_SOURCE DATA:_
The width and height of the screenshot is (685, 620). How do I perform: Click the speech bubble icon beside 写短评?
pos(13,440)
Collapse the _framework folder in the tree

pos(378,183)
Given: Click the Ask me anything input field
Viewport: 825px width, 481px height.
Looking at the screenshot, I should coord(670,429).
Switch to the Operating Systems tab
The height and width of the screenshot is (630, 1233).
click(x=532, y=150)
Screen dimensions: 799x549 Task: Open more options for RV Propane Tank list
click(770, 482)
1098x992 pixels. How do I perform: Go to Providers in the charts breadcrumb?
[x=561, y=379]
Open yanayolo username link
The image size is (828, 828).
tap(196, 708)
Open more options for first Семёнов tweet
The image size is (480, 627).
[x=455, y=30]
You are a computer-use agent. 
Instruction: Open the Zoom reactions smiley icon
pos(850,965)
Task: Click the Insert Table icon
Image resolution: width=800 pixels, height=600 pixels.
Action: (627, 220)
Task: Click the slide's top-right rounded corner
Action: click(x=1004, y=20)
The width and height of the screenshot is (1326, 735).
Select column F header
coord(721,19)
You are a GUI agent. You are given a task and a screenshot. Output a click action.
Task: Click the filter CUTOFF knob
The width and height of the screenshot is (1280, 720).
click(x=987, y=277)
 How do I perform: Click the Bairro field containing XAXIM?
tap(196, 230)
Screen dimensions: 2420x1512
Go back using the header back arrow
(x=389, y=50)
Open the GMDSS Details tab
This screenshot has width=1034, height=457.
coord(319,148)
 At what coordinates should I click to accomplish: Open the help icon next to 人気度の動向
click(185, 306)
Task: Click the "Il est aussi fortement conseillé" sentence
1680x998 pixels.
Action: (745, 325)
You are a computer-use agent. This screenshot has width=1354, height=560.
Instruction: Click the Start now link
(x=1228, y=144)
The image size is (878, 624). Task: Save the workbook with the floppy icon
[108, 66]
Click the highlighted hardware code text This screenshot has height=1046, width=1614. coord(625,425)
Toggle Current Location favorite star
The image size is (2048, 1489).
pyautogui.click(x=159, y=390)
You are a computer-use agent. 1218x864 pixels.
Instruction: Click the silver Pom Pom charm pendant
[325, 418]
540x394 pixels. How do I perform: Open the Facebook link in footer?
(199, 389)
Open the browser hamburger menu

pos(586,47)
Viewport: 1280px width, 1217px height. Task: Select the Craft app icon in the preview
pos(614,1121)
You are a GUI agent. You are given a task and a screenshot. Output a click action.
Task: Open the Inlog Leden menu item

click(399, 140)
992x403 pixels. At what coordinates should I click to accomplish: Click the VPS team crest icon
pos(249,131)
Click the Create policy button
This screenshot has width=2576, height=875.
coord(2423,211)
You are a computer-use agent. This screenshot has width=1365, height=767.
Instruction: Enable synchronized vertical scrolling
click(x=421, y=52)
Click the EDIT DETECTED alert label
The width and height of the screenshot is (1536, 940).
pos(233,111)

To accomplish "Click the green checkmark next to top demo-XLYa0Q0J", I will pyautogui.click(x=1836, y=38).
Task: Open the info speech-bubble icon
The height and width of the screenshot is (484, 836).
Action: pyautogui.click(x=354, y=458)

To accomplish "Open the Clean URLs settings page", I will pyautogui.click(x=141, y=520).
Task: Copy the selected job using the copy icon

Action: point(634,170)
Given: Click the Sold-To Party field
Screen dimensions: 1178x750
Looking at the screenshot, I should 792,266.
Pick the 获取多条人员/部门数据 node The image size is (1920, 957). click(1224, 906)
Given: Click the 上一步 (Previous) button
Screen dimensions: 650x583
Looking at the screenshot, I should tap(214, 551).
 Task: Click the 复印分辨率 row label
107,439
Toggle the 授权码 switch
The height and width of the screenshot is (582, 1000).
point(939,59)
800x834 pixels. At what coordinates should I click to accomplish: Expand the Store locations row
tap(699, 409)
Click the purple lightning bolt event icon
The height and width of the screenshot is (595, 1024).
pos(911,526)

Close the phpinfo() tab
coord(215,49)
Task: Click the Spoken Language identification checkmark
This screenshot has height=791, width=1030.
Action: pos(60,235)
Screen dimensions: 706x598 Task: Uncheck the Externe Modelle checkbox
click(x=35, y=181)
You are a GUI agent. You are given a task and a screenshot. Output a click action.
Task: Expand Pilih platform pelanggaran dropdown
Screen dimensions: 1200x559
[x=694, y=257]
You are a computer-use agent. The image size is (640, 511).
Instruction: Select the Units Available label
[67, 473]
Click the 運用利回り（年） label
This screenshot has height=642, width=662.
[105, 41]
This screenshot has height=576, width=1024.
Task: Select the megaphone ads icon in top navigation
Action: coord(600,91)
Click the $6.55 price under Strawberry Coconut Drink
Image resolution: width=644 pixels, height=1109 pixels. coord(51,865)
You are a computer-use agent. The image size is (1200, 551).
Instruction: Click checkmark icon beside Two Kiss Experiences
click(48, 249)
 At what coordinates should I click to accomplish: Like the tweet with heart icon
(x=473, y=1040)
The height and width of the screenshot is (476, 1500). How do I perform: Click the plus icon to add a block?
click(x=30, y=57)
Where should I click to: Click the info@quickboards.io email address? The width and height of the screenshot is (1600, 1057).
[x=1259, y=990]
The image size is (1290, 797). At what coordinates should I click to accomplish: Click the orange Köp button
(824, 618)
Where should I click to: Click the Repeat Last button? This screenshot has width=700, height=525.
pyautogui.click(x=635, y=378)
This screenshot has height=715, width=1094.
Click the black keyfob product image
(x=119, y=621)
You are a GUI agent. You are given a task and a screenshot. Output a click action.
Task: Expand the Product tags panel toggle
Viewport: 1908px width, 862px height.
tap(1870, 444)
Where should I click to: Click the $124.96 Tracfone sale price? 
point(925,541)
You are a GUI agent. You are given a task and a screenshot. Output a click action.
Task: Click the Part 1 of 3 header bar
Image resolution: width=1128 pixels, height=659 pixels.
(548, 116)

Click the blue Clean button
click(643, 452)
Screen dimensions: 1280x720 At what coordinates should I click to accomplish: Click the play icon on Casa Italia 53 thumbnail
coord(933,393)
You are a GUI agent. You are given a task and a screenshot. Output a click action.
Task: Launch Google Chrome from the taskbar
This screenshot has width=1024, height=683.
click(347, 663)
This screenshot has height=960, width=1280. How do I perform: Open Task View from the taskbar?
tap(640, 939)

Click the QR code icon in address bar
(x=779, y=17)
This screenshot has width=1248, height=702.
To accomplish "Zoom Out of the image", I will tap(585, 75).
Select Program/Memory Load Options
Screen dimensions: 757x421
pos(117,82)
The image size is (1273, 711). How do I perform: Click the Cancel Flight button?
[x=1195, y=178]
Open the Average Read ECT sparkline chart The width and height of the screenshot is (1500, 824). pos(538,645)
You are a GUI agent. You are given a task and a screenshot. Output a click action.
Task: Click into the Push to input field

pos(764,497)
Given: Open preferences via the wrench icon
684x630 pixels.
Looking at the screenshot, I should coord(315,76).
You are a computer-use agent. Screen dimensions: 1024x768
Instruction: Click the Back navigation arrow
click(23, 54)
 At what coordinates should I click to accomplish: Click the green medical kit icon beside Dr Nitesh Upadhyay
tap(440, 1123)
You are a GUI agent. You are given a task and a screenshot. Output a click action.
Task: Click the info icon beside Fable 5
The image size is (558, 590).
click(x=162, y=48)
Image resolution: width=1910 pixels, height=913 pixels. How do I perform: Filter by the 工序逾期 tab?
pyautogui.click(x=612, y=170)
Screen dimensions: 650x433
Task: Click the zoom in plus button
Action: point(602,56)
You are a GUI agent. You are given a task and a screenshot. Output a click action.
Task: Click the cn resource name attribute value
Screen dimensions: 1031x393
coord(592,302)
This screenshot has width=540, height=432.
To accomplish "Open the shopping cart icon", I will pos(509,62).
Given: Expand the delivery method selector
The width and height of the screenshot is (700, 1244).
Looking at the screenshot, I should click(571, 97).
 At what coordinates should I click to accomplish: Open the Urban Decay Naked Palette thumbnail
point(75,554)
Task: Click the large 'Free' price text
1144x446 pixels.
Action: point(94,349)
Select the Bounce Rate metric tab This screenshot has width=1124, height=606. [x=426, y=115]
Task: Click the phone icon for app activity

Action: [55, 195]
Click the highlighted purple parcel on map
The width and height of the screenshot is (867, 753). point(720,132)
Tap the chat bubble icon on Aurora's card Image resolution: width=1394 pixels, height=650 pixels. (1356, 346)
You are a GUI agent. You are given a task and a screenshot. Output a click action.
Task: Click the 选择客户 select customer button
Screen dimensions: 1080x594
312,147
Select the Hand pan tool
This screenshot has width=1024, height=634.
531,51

_WORK ITEM:_ Copy every line of the data that carries the word "computer".

_RESULT:_
You are a computer-use agent. 
You are a computer-use agent. This screenshot has width=1354, height=560.
You are a computer-use agent. 1218x864 pixels.
You are a computer-use agent. This screenshot has width=1365, height=767.
You are a computer-use agent. The image size is (640, 511).
You are a computer-use agent. The image size is (1200, 551).
You are a computer-use agent. Screen dimensions: 1024x768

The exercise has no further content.